'''

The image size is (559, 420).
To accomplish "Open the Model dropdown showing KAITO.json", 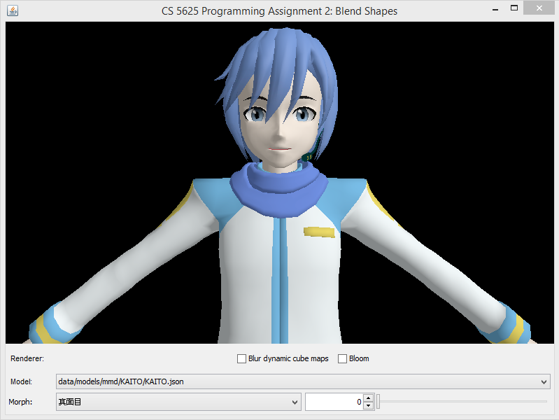I will click(544, 382).
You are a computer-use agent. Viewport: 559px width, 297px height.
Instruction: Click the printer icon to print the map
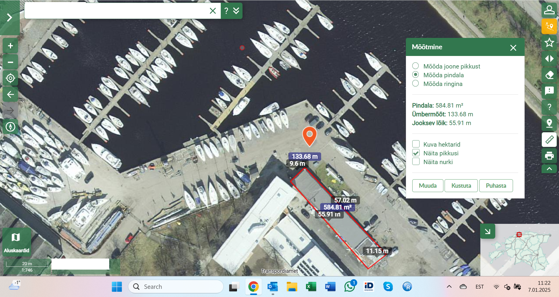point(549,156)
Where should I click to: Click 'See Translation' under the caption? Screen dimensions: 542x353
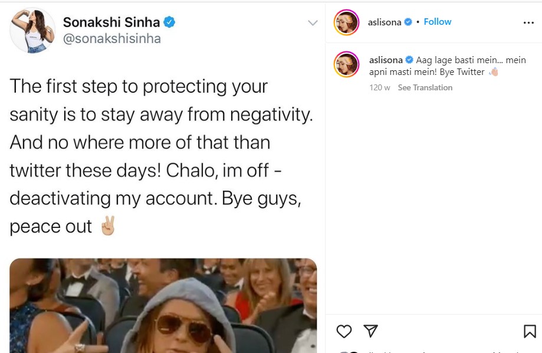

'''

Would you restate, word for word, the lines from the one holding "You are a computer-use" through the end of the material above? Omit the pictures.

→ Exercise result:
You are a computer-use agent. Viewport: 559px width, 297px height.
Instruction: Click the printer icon to print the map
point(549,156)
Where should I click to: Click 'See Translation' under the caption? Screen dimensions: 542x353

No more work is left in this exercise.